En el Estado toma cuerpo ante nosotros el primer poder ideológico sobre los hombres. La sociedad se crea un
órgano para la defensa de sus intereses comunes frente a los ataques de dentro y de fuera. Este órgano es el
Poder del Estado. Pero, apenas creado, este órgano se independiza de la sociedad, tanto más cuanto más se
va convirtiendo en órgano de una determinada clase y más directamente impone el dominio de esta clase. La
lucha de la clase oprimida contra la clase dominante asume forzosamente el carácter de una lucha política, de
una lucha dirigida, en primer término, contra la dominación política de esta clase; la conciencia de la relación
que guarda esta lucha política con su base económica se oscurece y puede llegar a desaparecer por completo.
Si no ocurre así por entero entre los propios beligerantes, ocurre casi siempre entre los historiadores. De las
antiguas fuentes sobre las luchas planteadas en el seno de la república romana, sólo Apiano nos dice
claramente cuál era el pleito que allí se ventilaba en última instancia: el de la propiedad del suelo.

========================================

**Problema planteado a**
Del listado que viene a continuación, copia tal cual el tramo que empieza en la línea que contiene "the yellow circle" y termina en la línea que contiene "tap(463, 246)", ambas incluidas.

Registros de posiciones de destino:
========================================

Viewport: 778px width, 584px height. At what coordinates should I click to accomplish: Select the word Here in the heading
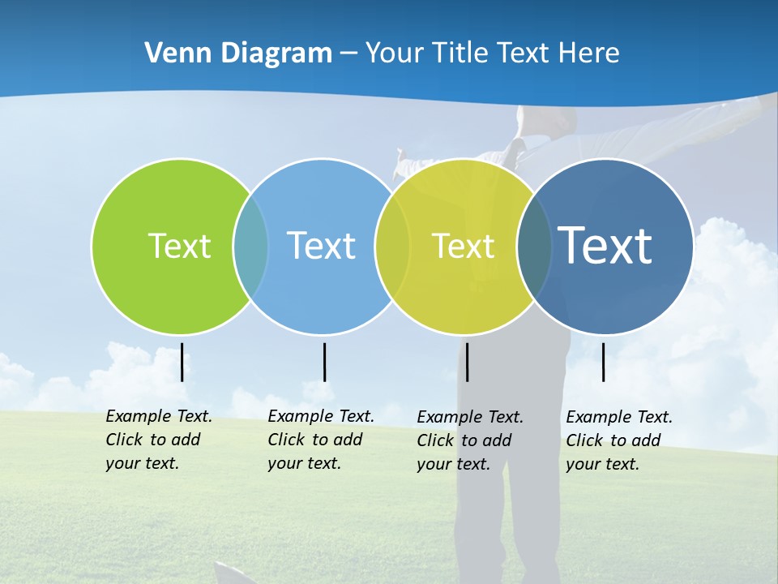tap(588, 53)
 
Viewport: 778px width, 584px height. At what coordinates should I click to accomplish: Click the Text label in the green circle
tap(179, 246)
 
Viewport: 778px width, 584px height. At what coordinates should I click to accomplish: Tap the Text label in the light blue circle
tap(321, 246)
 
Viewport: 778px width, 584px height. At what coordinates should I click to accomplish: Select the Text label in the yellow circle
tap(463, 246)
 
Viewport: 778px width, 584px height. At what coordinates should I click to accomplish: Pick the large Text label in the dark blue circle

========================================

**Problema planteado b**
Sigue escribiendo el texto sobre el Estado y la lucha de clases a partir de donde se detiene.

**Resultado del ejercicio a**
Viewport: 778px width, 584px height. At what coordinates should I click to accomplish: Select the Text label in the yellow circle
tap(463, 246)

**Resultado del ejercicio b**
Pero el Estado, una vez que se erige en poder independiente frente a la sociedad, crea rápidamente una nueva
ideología. En los políticos profesionales, en los teóricos del Derecho público y en los juristas que cultivan el
Derecho privado, la conciencia de la relación con los hechos económicos desaparece totalmente. Como, en
cada caso concreto, los hechos económicos tienen que revestir la forma de motivos jurídicos para ser
sancionados en forma de ley y como para ello hay que tener en cuenta también, como es lógico, todo el sistema
jurídico vigente, se pretende que la forma jurídica lo sea todo, y el contenido económico nada. El Derecho
público y el Derecho privado se consideran como dos campos independientes, con su desarrollo histórico
propio, campos que permiten y exigen por sí mismos una construcción sistemática, mediante la extirpación
consecuente de todas las contradicciones internas.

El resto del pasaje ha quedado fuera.